Discovery, Biology, and Risk of Inherited Variants in Breast Cancer (DRIVE) was one of five projects funded in 2010 as part of the NCI's Genetic Associations and Mechanisms in Oncology (GAME-ON) initiative (http://epi.grants.cancer.gov/gameon/). GAME-ON's overall goal was to foster an intra-disciplinary and collaborative approach to the translation of promising research leads deriving from the initial wave of cancer GWAS. Specific goals included replication of previous GWAS findings and identification of new susceptibility loci through meta analyses of existing GWAS data and fine mapping of identified loci to better pinpoint causal variants; and identify germline variants that are associated with risk of multiple cancers. The other four funded GAME-ON projects were: the ColoRectal TransdisciplinaryStudy (CORECT), Elucidating Loci Involved in Prostate Cancer Susceptibility (ELLIPSE), Follow-up of Ovarian Cancer Genetic Association and Interaction Study (FOCI), and Transdisciplinary Research in Cancer of the Lung (TRICL).

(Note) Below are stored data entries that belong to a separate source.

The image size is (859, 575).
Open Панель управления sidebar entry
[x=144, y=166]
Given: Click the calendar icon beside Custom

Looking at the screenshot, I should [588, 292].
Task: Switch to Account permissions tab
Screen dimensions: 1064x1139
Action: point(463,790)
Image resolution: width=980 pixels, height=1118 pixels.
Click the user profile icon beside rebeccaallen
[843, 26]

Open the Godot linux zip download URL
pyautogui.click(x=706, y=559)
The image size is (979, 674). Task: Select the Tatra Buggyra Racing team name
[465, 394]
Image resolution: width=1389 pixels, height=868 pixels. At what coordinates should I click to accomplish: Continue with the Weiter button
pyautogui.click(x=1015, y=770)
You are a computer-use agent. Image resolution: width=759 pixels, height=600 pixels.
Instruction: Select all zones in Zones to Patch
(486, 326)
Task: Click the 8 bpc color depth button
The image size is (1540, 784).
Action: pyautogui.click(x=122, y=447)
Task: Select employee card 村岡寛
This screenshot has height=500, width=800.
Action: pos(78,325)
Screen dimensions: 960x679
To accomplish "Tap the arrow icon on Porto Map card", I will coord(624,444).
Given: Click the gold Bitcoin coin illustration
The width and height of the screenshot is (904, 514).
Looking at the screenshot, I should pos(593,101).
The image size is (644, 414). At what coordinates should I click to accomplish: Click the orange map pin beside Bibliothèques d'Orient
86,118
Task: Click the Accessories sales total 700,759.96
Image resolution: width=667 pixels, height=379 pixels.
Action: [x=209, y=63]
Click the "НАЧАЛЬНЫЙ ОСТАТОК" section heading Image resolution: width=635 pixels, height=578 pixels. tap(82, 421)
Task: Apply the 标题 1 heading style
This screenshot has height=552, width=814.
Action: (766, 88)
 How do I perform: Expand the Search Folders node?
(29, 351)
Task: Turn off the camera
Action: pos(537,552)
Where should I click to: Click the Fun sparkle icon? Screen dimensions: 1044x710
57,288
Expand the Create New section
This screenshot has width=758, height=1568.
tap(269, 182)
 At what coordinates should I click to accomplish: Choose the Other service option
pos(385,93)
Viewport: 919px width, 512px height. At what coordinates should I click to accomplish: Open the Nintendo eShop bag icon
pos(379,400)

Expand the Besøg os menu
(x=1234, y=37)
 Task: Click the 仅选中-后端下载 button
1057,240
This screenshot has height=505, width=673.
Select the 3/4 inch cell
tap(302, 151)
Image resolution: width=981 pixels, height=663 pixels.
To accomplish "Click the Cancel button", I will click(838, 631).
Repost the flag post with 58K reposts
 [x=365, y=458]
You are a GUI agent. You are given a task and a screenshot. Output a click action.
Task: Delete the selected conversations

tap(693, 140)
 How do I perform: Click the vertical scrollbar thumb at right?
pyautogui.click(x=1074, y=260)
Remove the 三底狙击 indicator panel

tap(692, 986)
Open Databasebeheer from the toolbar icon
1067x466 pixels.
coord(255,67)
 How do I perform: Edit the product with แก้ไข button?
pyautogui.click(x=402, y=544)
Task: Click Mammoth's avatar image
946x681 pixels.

To identify additional cancer risk loci, improve the precision of fine-mapping, and facilitate cross-cancer analyses, DRIVE investigators performed a meta-analysis of eleven genome-wide association studies of breast cancer: The Australian Breast Cancer Family Study (ABCFS), the British Breast Cancer Study (BBCS), the Breast and Prostate Cancer Cohort Consortium (BPC3), the Breast Cancer Family Registries (BCFR), the Dutch Familial Bilateral Breast Cancer Study (DFBBCS), German Consortium for Hereditary Breast and Ovarian Cancer (GC-HBOC), the Helsinki breast cancer family Study (HEBCS), the Mammary Carcinoma Risk factor Investigation (MARIE), the Singapore and Sweden Breast Cancer Study (SASBAC), the Triple Negative Breast Cancer Study (TNBC), and the UK2 GWAS. These studies comprised a total of 16,062 cases and 46,157 controls. Imputation to the 1,000 Genomes Project Phase 1 v3 ALL reference panel was performed by study, and summary statistics from each study were combined using fixed-effect meta analysis.